サービス名:High Topo(ハイトポ)

会社名:Hightopo

拠点:中国

  • ブラウザベースのスマートシティ、スマートファクトリー、スマートビルディングのシステムを開発する企業
  • BIMや点群データはもちろん、IoTのセンサーデータ、天気などのAPIの情報をシステム上で可視化することができるサービス
  • 街の気温や人の情報等、街中に設置しているセンサーの情報を抽出し可視化することで、都市計画などに活用できる

51WORLD LOGOサービス名:Smart City Operation System(スマートシティオペレーションシステム)

会社名:51World(フィフティワンワールド)

拠点:中国

  • スマートシティを構築する上で必要なシステムを作っている会社
  • BIM/点群、センサー情報の可視化の他、監視カメラなどの情報も扱うことができ、一元的に可視化するサービスを提供している
  • 監視カメラの映像を解析して細かい情報を可視化している。参考動画

中国はエネルギーや大気汚染の規制が厳しいため、デジタルツインのシステムを使って、どこの建物がCO2の排出量が多いかを把握し、一定基準を超えると、すぐにその会社に通知が届くようなシステムがある。

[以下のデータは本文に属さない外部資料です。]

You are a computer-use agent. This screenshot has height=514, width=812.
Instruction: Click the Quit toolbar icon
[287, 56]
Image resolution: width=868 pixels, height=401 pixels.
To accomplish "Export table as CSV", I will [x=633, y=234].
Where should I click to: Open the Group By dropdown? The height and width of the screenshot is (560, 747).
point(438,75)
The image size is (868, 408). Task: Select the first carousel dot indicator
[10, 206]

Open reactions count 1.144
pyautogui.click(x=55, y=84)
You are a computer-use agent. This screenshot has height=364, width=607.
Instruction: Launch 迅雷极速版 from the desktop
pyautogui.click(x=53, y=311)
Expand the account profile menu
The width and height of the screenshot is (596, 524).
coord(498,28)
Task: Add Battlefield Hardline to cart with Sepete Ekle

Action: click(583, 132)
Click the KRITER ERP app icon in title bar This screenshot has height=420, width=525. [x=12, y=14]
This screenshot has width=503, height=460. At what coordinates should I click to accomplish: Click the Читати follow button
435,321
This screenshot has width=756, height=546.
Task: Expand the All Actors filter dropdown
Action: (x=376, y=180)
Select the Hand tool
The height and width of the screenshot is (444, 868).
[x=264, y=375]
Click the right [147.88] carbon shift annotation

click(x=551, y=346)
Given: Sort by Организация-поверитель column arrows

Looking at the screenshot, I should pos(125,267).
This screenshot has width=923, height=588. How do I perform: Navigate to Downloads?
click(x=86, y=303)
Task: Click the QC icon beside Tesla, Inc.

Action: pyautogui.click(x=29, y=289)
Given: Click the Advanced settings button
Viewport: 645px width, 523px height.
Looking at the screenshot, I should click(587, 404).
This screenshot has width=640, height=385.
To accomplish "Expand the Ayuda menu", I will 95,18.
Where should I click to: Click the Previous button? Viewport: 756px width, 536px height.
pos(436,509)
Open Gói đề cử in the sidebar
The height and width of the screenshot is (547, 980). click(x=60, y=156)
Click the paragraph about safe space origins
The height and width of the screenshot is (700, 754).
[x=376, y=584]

全世界共通の課題として掲げられている気候変動。中国の習近平主席は、2030年までにCO2排出量をピークアウトさせ、2060年までにカーボンニュートラルを実現する「3060目標」を公表している。

気候変動問題の解決に向けたサービスが徐々に増えてきたというのが、中国のデジタルツイン市場の傾向だ。

xD LOGO

サービス名:xD Twin(エックスディーツイン)

会社名:xD Visuals(エックスディービジュアル)

拠点:フィンランド

  • 都市開発や都市計画のプロジェクトのためのデジタルツインのサービス
  • 一般市民も使えるサービスで、市民が意見をシステム上に反映できる

スマートシティのようなステークホルダーが多いプロジェクトは、市民の意見を置き去りにするとプロジェクト自体がダメになってしまうケースがある。その問題点を解決できるサービスであることから注目している。

都市開発や都市計画においては、住民からの意見をどう吸い上げるかが鍵を握る

カナダのスマートシティの事例で、住民の意見がうまく反映されなかったことで反発が起きたケースが実際にあった。企業がただ営利目的を進めるのではなく、住民と一緒に取り組みを進めることができるサービスが出てくるか、そのサービスを活用できるかが重要になりそうだ。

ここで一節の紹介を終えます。